Poi appuntamento per tutti sul campo di pallone, per una sfida a calcetto che venerdì mattina ha concluso in modo giocoso e rilassato la lunga permanenza in città. Di sera, l’ultimo appuntamento ufficiale per il regista: Garrone ha partecipato al Museo dell’Academy a una tavola rotonda con gli altri quattro film stranieri in concorso. A gestire appuntamenti, spostamenti, interventi pubblici e interviste, Guendalina Folador, della Archimede Film, la casa di produzione di Garrone. Anche lei domani calcherà il tappeto rosso più famoso del cinema.
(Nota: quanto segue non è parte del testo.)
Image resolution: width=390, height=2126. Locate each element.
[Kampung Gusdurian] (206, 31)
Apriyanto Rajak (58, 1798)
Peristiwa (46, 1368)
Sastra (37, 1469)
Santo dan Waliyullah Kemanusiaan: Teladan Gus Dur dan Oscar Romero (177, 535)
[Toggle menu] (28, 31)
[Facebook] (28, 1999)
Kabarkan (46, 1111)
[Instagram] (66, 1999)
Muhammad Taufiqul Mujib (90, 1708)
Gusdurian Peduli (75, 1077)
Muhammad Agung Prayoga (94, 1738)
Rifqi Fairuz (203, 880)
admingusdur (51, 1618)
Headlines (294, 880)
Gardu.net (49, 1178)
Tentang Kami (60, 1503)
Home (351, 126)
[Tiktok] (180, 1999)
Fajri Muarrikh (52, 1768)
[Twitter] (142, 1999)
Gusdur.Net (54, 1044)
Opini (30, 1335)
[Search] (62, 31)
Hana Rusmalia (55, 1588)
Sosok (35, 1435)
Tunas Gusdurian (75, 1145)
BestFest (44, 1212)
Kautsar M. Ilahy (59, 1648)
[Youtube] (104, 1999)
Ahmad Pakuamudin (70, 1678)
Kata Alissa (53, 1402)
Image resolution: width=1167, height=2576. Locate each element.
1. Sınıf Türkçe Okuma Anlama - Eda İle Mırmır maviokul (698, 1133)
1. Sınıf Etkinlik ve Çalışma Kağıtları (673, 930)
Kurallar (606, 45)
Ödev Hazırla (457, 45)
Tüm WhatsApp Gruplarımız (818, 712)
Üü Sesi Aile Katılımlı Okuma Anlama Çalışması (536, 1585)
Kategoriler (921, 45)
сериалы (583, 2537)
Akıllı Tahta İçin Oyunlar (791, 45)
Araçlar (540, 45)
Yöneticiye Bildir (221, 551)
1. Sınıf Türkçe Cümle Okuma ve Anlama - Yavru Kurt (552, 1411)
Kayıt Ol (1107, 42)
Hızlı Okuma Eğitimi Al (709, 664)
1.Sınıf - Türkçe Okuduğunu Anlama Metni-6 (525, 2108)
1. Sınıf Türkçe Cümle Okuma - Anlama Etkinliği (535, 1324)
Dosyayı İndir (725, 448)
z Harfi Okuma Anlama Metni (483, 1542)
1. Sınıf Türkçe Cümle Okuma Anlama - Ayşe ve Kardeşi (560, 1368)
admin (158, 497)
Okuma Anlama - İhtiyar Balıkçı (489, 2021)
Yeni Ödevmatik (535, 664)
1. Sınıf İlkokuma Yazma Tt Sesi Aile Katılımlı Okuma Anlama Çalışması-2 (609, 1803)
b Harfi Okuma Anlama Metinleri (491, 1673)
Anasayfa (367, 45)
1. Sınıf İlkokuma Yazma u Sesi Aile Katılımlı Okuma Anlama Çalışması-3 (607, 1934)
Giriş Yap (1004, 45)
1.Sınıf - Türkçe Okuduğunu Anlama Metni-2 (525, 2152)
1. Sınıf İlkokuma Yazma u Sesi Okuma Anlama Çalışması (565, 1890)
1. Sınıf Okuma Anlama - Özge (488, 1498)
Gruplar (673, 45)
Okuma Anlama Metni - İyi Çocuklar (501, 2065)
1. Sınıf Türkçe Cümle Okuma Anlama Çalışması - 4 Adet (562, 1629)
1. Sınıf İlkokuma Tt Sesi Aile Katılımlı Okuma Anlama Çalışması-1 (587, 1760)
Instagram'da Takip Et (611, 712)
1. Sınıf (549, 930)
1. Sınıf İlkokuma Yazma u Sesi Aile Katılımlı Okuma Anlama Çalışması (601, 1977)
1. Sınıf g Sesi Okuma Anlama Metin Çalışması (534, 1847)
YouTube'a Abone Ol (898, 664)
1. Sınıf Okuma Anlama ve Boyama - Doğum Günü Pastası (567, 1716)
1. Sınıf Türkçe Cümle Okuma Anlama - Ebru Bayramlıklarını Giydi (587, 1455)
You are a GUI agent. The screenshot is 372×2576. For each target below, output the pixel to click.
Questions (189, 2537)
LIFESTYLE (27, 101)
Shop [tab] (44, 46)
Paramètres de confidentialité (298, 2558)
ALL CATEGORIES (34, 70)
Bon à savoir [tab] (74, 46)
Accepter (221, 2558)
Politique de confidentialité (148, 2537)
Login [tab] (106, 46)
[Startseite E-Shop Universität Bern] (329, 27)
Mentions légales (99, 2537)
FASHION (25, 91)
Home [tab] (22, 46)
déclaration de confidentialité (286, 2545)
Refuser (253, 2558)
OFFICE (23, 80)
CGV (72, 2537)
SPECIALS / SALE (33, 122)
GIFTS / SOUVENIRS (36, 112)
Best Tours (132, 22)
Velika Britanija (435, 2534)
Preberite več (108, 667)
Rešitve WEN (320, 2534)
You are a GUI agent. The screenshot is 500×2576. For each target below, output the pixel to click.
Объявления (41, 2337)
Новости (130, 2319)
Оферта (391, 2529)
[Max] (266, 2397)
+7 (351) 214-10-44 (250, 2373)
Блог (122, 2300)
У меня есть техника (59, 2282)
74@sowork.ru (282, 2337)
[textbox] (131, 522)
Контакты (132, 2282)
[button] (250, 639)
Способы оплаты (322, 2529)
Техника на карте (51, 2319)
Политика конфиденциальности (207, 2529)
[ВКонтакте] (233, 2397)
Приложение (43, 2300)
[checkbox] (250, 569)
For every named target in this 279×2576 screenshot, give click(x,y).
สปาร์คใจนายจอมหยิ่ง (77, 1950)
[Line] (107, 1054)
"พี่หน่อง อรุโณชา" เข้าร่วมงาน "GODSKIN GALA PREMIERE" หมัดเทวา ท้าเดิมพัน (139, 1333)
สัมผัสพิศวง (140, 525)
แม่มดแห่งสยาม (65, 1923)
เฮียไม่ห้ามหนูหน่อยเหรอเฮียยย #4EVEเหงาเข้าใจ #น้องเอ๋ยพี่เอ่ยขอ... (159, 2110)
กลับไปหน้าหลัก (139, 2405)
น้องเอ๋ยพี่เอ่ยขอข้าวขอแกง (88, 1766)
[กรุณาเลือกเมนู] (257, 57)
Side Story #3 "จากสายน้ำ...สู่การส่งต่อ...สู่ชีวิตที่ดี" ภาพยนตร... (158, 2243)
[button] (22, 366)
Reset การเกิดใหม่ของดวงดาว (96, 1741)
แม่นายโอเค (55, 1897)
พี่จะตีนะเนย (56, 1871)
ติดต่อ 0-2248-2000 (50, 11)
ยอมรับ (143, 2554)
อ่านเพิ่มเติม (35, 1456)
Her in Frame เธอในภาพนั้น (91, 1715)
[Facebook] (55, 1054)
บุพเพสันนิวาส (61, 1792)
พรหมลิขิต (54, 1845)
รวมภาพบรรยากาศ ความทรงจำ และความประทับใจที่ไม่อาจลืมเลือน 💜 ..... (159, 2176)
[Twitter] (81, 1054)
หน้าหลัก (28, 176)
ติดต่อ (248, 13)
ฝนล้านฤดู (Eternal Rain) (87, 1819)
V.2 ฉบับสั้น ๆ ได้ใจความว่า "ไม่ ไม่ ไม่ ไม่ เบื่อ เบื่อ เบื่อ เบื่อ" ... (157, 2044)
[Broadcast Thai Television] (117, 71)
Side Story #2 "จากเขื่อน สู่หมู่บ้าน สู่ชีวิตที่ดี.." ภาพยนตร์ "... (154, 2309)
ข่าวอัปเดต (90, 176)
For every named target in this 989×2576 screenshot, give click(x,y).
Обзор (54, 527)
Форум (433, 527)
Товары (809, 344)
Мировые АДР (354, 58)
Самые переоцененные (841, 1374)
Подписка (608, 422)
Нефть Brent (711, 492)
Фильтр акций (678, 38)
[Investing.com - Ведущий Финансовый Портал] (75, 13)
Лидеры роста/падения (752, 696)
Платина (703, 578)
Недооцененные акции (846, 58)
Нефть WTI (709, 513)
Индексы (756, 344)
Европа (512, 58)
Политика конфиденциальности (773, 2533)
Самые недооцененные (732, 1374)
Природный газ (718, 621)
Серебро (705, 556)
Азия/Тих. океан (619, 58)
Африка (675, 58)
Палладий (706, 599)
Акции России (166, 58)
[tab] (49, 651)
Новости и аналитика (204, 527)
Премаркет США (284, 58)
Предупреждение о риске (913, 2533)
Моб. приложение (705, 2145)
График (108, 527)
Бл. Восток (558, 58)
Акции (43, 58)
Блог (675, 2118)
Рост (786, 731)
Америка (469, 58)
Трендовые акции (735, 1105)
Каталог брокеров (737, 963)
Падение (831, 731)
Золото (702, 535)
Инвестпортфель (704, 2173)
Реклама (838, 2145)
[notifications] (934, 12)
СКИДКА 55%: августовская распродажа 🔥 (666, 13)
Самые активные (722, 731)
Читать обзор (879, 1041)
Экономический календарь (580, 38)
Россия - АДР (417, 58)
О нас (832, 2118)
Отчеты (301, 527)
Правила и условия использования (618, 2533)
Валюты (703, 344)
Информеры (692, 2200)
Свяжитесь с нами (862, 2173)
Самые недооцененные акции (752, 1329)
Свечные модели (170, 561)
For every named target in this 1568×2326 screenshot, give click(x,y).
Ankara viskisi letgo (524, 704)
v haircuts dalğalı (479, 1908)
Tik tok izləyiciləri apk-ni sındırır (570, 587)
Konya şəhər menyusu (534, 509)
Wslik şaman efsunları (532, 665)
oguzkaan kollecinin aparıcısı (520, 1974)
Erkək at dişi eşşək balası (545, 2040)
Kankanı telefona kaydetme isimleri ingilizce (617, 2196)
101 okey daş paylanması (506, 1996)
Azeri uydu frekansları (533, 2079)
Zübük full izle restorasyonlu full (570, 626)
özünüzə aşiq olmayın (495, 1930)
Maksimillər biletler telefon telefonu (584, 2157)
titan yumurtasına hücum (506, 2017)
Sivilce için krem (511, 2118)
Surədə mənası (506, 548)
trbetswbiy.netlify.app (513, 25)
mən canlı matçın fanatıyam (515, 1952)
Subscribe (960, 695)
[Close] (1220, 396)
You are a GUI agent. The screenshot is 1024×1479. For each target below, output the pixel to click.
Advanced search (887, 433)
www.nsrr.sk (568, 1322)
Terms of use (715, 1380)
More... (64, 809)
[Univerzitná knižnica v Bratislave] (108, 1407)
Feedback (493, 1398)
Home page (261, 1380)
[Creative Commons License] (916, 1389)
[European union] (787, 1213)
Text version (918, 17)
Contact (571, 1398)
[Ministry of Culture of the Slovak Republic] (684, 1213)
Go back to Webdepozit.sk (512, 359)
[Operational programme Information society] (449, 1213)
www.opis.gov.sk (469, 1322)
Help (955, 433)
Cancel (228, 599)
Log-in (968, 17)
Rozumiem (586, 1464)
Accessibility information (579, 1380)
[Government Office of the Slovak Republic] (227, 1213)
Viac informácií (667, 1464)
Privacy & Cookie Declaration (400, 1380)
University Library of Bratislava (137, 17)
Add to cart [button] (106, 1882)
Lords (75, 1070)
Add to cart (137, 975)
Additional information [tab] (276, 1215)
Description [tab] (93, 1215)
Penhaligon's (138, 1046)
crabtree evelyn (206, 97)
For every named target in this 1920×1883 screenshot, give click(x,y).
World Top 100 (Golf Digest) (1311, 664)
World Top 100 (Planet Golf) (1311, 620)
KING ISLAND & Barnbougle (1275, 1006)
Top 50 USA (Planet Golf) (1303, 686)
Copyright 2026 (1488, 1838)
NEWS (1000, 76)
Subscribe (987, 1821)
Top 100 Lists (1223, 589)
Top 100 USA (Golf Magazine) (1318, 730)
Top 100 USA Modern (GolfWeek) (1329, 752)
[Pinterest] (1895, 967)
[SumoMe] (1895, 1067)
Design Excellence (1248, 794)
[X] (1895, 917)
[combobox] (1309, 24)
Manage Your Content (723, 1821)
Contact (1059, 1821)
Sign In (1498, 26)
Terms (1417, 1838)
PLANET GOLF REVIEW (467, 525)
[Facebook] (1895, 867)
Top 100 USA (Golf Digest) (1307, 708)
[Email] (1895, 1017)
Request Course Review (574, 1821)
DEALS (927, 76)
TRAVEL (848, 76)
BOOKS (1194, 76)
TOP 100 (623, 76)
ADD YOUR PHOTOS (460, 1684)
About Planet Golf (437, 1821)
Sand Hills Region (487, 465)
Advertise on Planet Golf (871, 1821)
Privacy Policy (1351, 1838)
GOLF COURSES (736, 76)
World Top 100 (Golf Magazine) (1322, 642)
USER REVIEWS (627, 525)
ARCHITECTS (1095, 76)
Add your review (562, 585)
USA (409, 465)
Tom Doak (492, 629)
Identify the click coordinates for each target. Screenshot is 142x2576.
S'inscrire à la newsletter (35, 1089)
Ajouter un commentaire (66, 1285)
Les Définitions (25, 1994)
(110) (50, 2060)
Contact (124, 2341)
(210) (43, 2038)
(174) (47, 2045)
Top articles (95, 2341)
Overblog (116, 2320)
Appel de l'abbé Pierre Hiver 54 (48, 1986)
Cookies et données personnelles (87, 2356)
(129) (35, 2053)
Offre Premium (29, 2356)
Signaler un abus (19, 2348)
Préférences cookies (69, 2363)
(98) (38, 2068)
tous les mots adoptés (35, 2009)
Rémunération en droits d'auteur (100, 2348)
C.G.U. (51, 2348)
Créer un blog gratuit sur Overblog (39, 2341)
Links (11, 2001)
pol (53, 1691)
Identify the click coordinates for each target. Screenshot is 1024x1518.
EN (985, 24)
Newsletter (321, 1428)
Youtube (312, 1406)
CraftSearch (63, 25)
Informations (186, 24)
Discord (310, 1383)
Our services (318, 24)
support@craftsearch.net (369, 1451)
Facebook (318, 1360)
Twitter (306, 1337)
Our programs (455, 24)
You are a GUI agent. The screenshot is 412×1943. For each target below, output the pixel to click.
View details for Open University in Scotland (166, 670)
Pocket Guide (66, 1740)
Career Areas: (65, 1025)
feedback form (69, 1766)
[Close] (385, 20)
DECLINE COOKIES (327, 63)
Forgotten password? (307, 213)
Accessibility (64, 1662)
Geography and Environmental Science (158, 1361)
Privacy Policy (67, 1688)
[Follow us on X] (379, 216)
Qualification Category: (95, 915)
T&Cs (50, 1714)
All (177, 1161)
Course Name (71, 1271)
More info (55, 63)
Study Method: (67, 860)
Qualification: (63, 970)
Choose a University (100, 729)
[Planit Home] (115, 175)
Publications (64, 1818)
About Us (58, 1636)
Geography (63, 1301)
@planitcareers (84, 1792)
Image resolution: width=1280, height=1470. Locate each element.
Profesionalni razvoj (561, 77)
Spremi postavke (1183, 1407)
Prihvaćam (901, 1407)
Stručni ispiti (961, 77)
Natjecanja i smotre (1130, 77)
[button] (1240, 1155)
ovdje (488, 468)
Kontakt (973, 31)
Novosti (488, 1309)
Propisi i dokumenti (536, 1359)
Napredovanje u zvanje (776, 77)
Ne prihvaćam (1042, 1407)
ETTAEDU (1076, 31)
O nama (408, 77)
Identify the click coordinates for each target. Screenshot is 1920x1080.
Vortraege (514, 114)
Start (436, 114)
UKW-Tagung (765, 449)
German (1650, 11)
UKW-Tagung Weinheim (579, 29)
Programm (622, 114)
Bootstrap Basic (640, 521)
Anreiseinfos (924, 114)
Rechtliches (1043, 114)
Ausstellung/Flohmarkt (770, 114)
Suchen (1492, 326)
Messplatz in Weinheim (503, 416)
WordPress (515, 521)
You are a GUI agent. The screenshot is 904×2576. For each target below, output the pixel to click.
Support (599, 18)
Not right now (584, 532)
Ci saranno poi Paolo del Brocco di Rai Cinema, che ha fatto avanti indietro tra Roma, Berlino e Los Angeles negli ultimi mesi (“Ce l’abbiamo messa tutta, con risorse limitate e nessuna distribuzione imponente alle spalle”), e il co-produttore francese Ardavan Safaee di Pathé. Due poltrone sono riservate per la sottosegretaria alla Cultura, Lucia Borgonzoni, e la presidente di Cinecittà, Chiara Sbarigia, appena arrivate da Roma. “Forte di mesi di incoraggianti traguardi e successi, l’Italia del cinema – dice Borgonzoni, impegnata a Los Angeles in una serie di incontri con gli operatori del cinema e dell’audiovisivo americani – è sotto i riflettori del mondo. Dobbiamo sfruttare al meglio questa stagione straordinaria. Andremo a presentare i nostri punti di forza, supportati dagli strumenti messi in campo dal governo per la crescita del settore. Temi di discussione saranno il nuovo tax credit pensato dal ministero della Cultura per migliorare il sistema dell’audiovisivo e i titoli che saranno presenti questa estate nelle sale”. Per la sottosegretaria, “arrivare nella cinquina è già un grandissimo successo, considerando il confronto con titoli che avevano distributori fortissimi alle spalle. Incrociamo le dita per Io Capitano di Matteo Garrone”.